Depuis la publication de ces archives judiciaires, plusieurs pays ont déjà connu une vague de démissions de personnalités politiques et économiques impliquées dans ce que les médias internationaux présentent comme un vaste réseau de proxénétisme, de pédo-criminalité, de blanchiment de capitaux et de chantage.
Le silence du Procureur de la République dénoncé
Dans sa déclaration, le FPI exprime son étonnement face au "silence assourdissant" des autorités judiciaires ivoiriennes. Le parti d'opposition souligne que l'inaction du Procureur de la République est d'autant plus incompréhensible que des victimes mineures pourraient résider sur le territoire national, dont la protection relève du devoir régalien de l'État.
"Face à des allégations aussi gravissimes qu'infamantes, le FPI s'étonne du silence assourdissant du Procureur de la République qui ne s'émue guère du fait qu'il pourrait y avoir des victimes mineures vivant sur le territoire national", peut-on lire dans le communiqué signé par Barthélémy Gnepa, Secrétaire Général et Porte-parole du parti.
Exigences fermes du FPI
Le Front Populaire Ivoirien formule deux demandes précises aux autorités :
- Premièrement, l'ouverture immédiate d'une enquête judiciaire "dans le respect de l'équilibre entre le principe de la présomption d'innocence et la protection des victimes mineures". Le parti estime que cette affaire, qualifiée de "politico-judiciaire", ternit l'image de la Côte d'Ivoire sur la scène internationale.

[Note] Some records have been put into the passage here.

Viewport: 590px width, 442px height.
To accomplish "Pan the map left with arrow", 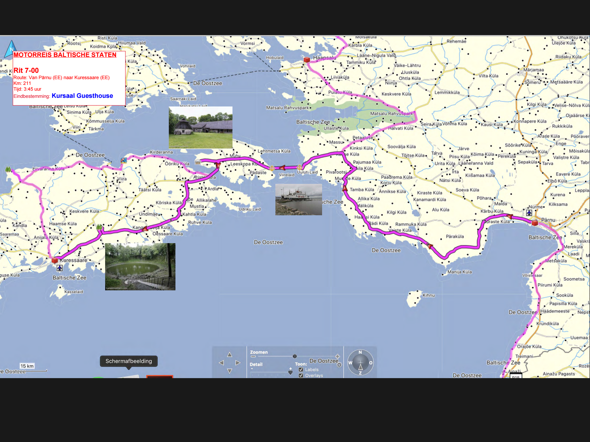I will (x=221, y=363).
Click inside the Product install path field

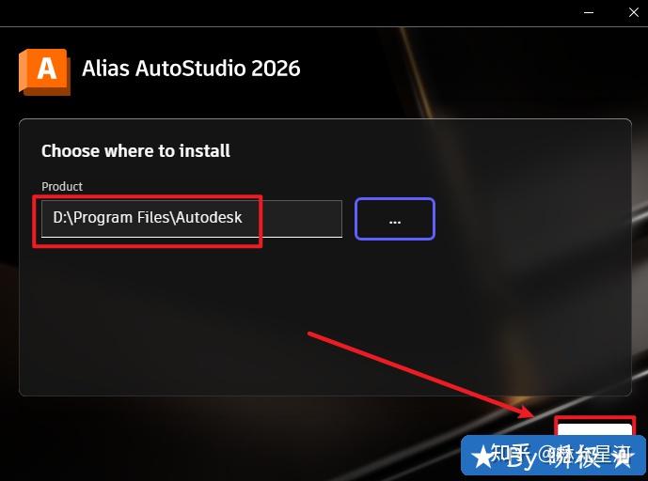[192, 218]
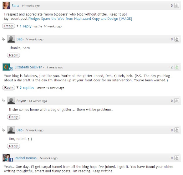Reply to Rayne's glitter comment

[x=13, y=117]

- Deuxièmement, la mise en œuvre d'une mesure conservatoire consistant à décharger Madame Nina Keïta de toutes ses fonctions publiques. Cette suspension temporaire viserait, selon le FPI, à préserver l'indépendance de la Justice et éviter toute suspicion d'ingérence politique dans le déroulement de l'enquête.
Un avertissement sans ambiguïté
Le communiqué se conclut sur une mise en garde particulièrement ferme à l'endroit des autorités : "En pareille circonstance, l'inaction des autorités judiciaires ivoiriennes équivaudrait à un aveu de culpabilité de la mise en cause."

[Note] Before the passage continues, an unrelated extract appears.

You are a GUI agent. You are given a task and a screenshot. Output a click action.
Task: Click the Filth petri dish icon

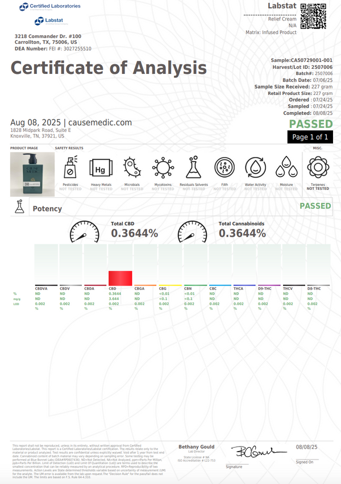(x=224, y=168)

Cette déclaration du FPI risque de relancer les débats politiques en Côte d'Ivoire, alors que le pays s'efforce de consolider sa stabilité démocratique. La réponse – ou l'absence de réponse – des autorités judiciaires et gouvernementales dans les prochains jours sera décisive pour l'avenir de cette affaire qui promet de faire grand bruit.